Puedes acusarme de apropiación indebida

Me voy a apropiar indebidamente de tus hábitos que, sin conocerlos, es lo que echo de menos.

De hoy en adelante tomaré el café sentada, comiendo una tostada de unto desdibujado porque no sé lo que te gusta. Cogeré un libro con la mano derecha y masticaré el pan, crujiente, pensando en los dos últimos renglones, como supongo que haces tú cada mañana.

Trataré de quitarme con la punta de la lengua la miga de pan que se ha quedado prendida en la parte derecha de tu labio superior.
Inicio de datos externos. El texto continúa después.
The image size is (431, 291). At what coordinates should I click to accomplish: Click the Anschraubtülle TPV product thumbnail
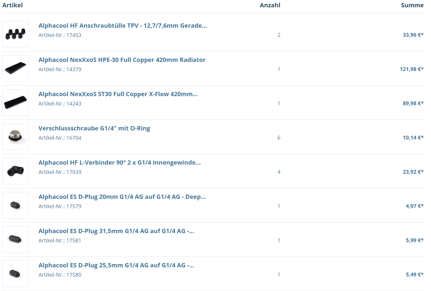point(15,34)
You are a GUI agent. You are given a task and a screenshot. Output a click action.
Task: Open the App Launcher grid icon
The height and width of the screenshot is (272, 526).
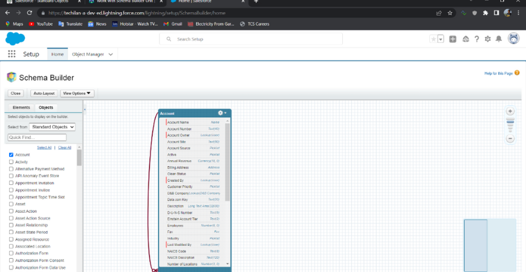(11, 54)
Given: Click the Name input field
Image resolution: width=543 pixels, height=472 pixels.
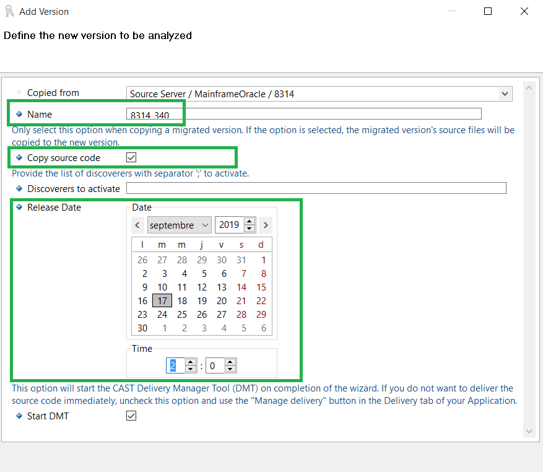Looking at the screenshot, I should click(303, 114).
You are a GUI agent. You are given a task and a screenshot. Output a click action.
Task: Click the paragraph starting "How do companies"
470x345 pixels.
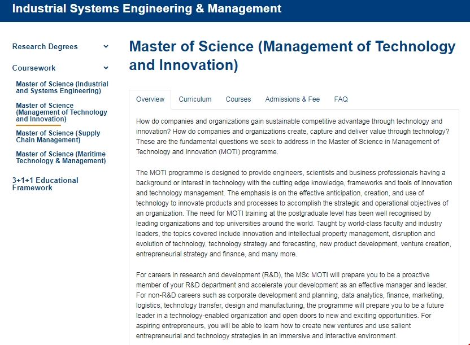[293, 137]
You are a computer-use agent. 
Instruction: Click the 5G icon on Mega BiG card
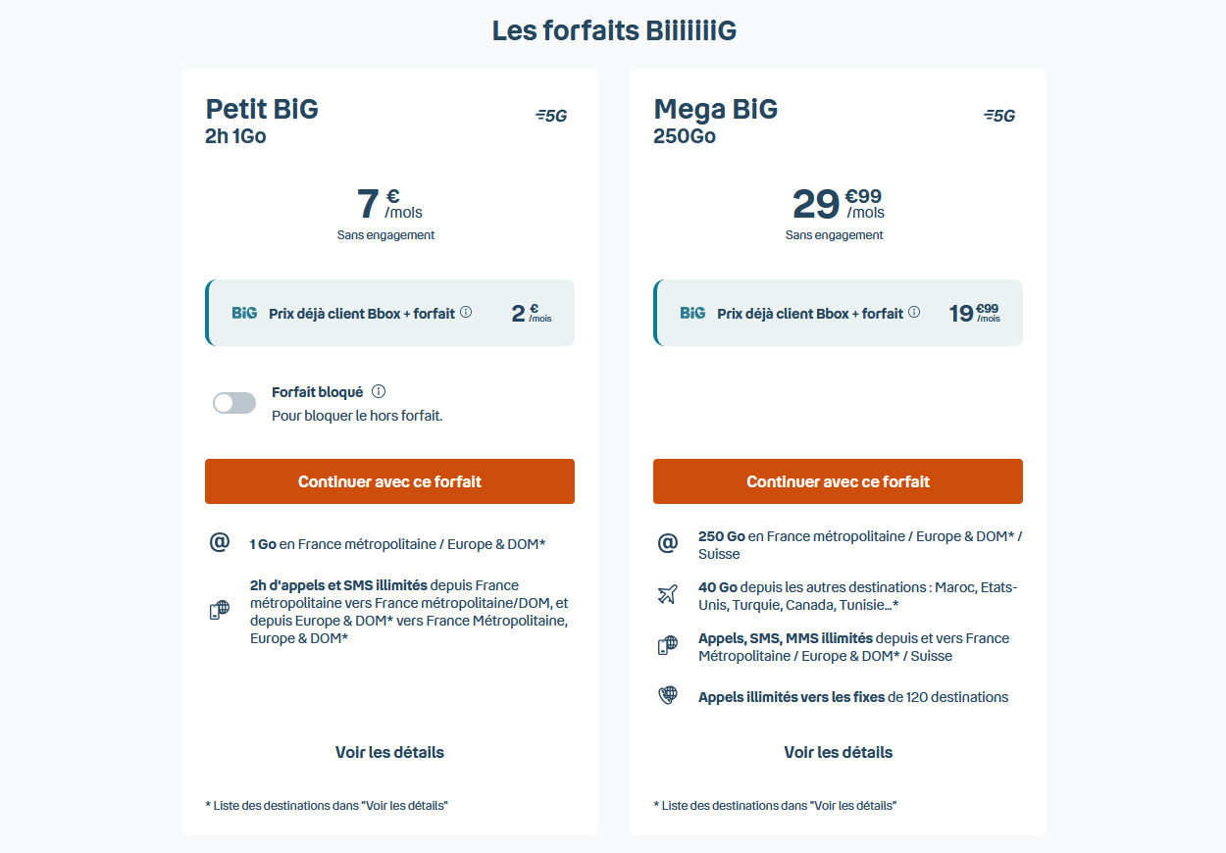[999, 116]
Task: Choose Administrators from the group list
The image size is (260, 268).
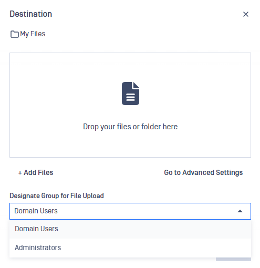Action: tap(130, 248)
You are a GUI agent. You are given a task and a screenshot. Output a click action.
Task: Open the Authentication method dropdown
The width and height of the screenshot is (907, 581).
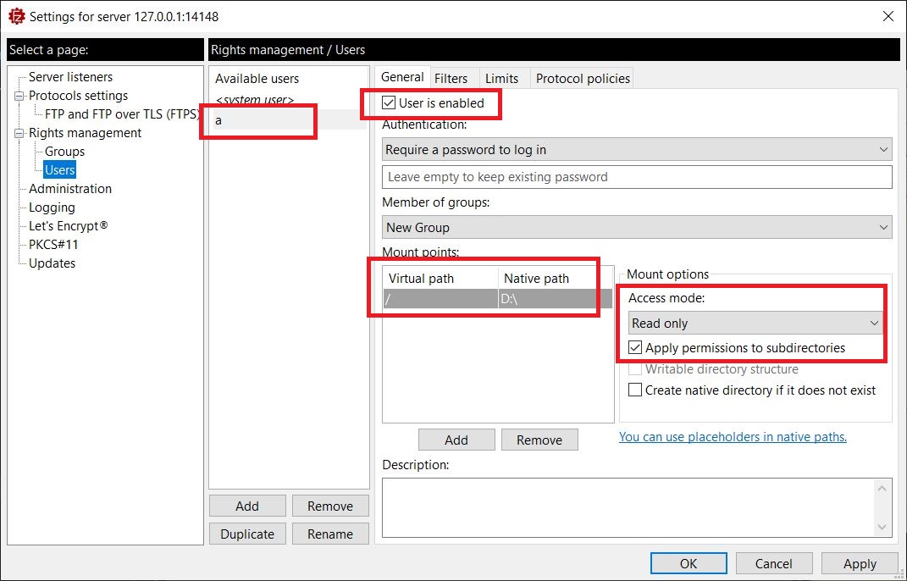pos(637,150)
La dejaré asomar por mi boca con movimientos lentos y suaves, como lo hacen quienes no salen de su ensimismamiento o como lo haría si tuviera que ser yo quien te la retirara de los labios. Permaneceré atenta a su humedad y a su temperatura, que es en lo que supongo que te fijarías tú si fuera mi lengua la que se llevara por delante esa miga en boca ajena mientras escuchas una respiración que, ya que está ahí, aprovecha para respirarte recién levantado.

ilustra

Ilustración: Sara Herranz

Y por las noches, con el sabor de la miga de pan sobre tu labio; con tu aroma respirado atascado en mi garganta; y con los detalles que te haya robado en el proceso, cogeré tus manos y haré con ellas y con tus hábitos lo que supongo tú harías.

Llegado el caso, si te sientes incómodo, puedes acusarme de apropiación indebida.